Published on Wednesday, April 5, 2017





Couturier Deserves Flyers’ Fan Patience

There’s no denying Sean Couturier’s defensive skill, but his offensive game is developing more slowly. After a late-season surge last year, Flyers fans hoped that he’d take a step forward in 2016-17. Couturier scored eight points in the first 20 games this year, but he missed the next month due to injury. With two games remaining this season, he has 13 goals, just shy of his current career high of 15.

Couturier was the eighth-overall draft pick in 2011, and fans expect more production—especially considering the 96 points he put up in each of his last two seasons in juniors. Some are even ready to move on from him. But if the last few weeks are any indication, Ron Hextall would be wise to hang on to Couturier for a bit longer.

Benefiting From Improved Depth

Flyers Sean Couturier

Sean Couturier, Evgeni Malkin (Amy Irvin / The Hockey Writers)

It’s clear that the Flyers have had trouble scoring this year. In fact, their goals-per-game average has fallen each year since 2011-12, Couturier’s rookie year. This year, they’re on pace for about 210, four fewer than in 2015-16. To address the issue, the Flyers called up Jordan Weal and traded for Valtteri Filppula at the deadline. Since then, the Flyers have averaged 2.72 goals per game, up from 2.49 before then. This injection of a bit more offense has also helped Couturier’s game.

Even though he was moved down to the third line to make room for Filppula, Couturier has 14 points and an NHL-best +15 since March 1—all while playing the role of shutdown center. He’s also earned more minutes despite being bumped down.

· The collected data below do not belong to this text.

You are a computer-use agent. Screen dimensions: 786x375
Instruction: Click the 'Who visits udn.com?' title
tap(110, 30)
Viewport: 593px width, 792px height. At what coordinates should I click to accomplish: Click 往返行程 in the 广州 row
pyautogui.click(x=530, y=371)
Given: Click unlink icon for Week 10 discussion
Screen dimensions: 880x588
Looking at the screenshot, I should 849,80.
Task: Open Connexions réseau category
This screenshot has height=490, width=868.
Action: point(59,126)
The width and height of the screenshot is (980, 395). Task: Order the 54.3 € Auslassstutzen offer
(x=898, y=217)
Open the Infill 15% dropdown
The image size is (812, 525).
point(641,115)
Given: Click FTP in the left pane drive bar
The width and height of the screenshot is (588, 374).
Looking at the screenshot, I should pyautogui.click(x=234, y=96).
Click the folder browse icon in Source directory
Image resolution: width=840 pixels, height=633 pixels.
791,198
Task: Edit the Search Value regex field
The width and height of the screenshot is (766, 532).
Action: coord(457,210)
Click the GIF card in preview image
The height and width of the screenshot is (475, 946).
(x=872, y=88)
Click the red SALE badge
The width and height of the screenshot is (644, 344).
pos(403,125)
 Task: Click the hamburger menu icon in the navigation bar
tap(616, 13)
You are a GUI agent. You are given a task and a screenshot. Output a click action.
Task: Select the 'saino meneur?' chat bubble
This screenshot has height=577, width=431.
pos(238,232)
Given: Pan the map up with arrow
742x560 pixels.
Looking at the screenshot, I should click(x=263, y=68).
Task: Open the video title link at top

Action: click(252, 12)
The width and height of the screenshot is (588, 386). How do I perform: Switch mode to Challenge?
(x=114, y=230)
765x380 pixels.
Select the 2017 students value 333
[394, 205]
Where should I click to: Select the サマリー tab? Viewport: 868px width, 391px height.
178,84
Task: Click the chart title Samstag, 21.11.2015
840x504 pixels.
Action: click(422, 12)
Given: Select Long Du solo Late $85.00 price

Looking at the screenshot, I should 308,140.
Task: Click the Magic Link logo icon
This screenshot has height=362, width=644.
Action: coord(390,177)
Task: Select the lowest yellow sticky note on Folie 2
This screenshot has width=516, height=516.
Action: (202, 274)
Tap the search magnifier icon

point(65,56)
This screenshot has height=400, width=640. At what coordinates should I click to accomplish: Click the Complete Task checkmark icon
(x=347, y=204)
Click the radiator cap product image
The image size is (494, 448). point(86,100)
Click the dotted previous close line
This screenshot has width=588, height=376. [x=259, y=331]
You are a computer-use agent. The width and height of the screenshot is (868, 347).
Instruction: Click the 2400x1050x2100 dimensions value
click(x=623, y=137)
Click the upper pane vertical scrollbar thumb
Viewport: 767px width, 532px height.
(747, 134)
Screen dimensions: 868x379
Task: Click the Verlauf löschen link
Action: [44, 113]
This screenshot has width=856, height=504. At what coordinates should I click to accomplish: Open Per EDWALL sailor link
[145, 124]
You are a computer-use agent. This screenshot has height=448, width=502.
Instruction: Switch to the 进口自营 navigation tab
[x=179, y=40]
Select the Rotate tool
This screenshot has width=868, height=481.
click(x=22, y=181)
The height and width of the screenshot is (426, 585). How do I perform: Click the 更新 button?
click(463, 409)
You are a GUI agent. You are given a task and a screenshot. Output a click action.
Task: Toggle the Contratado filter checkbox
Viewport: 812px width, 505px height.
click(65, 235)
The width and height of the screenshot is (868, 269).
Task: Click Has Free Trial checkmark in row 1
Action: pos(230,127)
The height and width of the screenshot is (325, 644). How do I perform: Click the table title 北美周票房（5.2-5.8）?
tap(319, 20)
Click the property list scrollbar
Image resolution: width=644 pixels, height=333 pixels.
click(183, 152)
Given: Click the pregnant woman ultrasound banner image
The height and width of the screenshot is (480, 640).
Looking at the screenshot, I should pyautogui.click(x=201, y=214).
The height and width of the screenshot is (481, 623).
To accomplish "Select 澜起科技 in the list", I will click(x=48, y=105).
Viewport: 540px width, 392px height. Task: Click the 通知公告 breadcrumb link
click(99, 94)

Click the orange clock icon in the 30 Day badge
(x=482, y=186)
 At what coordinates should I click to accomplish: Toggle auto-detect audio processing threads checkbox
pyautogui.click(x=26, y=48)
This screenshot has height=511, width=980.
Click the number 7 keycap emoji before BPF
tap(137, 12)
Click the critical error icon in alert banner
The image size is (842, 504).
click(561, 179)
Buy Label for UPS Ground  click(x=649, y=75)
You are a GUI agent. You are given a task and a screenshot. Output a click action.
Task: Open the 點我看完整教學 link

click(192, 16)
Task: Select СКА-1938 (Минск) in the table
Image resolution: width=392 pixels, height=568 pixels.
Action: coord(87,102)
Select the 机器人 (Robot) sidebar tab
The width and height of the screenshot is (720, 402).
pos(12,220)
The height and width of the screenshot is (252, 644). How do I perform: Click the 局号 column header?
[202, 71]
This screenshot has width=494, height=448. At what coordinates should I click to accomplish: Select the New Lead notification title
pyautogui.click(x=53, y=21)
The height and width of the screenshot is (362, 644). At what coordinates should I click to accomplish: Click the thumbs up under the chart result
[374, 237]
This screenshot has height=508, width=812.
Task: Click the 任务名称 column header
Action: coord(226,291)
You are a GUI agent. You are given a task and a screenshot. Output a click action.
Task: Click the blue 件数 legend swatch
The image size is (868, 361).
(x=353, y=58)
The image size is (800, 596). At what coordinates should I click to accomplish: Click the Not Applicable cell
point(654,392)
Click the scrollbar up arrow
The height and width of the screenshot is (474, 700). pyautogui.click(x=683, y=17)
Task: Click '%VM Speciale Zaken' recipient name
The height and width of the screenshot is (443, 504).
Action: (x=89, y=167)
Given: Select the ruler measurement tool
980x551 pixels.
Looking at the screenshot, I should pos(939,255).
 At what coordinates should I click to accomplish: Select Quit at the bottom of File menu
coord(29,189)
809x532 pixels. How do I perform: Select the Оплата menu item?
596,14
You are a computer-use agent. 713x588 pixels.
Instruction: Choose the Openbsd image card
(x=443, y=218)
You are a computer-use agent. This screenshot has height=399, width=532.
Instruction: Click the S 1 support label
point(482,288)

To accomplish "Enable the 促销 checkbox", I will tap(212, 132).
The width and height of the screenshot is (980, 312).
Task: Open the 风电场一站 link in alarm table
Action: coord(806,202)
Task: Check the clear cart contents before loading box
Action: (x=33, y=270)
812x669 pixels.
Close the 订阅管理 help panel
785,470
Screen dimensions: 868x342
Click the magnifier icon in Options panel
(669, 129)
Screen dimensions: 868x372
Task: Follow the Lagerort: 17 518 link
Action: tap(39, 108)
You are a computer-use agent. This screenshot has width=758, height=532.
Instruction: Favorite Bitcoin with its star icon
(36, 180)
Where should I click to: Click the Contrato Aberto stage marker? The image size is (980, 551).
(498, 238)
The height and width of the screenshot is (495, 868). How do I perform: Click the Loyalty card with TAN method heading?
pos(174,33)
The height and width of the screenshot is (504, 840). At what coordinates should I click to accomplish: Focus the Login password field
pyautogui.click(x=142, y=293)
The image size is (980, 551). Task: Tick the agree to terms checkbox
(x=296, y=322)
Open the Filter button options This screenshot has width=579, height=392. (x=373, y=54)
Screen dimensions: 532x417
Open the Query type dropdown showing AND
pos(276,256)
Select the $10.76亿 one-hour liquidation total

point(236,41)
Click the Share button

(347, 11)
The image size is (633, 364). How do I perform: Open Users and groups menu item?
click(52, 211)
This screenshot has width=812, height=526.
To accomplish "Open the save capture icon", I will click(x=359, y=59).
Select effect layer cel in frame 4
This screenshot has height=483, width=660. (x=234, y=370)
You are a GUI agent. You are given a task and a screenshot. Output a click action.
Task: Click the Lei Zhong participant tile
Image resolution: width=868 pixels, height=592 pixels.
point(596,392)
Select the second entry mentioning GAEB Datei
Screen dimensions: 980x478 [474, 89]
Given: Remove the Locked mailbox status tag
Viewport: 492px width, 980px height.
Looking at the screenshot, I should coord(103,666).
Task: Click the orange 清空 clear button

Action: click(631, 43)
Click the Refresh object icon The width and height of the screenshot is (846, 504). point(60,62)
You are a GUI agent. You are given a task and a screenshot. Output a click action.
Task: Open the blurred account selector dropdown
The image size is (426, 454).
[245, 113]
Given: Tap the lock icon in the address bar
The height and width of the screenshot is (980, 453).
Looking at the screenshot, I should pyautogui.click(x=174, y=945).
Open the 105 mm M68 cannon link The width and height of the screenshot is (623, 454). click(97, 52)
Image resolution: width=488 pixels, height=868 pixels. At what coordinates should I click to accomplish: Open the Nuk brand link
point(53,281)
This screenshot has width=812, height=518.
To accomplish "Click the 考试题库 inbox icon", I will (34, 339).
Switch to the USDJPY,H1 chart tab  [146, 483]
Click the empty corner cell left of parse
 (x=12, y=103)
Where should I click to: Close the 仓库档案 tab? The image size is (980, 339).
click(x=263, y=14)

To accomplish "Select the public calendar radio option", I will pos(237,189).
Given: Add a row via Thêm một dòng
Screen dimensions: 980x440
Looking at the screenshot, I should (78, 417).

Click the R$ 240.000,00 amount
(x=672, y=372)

But for Couturier, the greatest benefit of this more-balanced offense is his new linemates. For much of 2016-17, he played with Matt Read, Dale Weise and Michael Raffl. Those three have combined for 42 points. Since March, he has usually played with Brayden Schenn (54 points) on his wing, and Couturier has taken full advantage of the upgrade.

The Best Is Yet to Come

Critics will argue that Couturier showed similar flashes at the end of last year that didn’t carry over into this season. But fans need to keep in mind that he’s only 24, and the 6’3” center is just now entering his physical prime. Not many 24-year-olds have six years of NHL experience under their belt.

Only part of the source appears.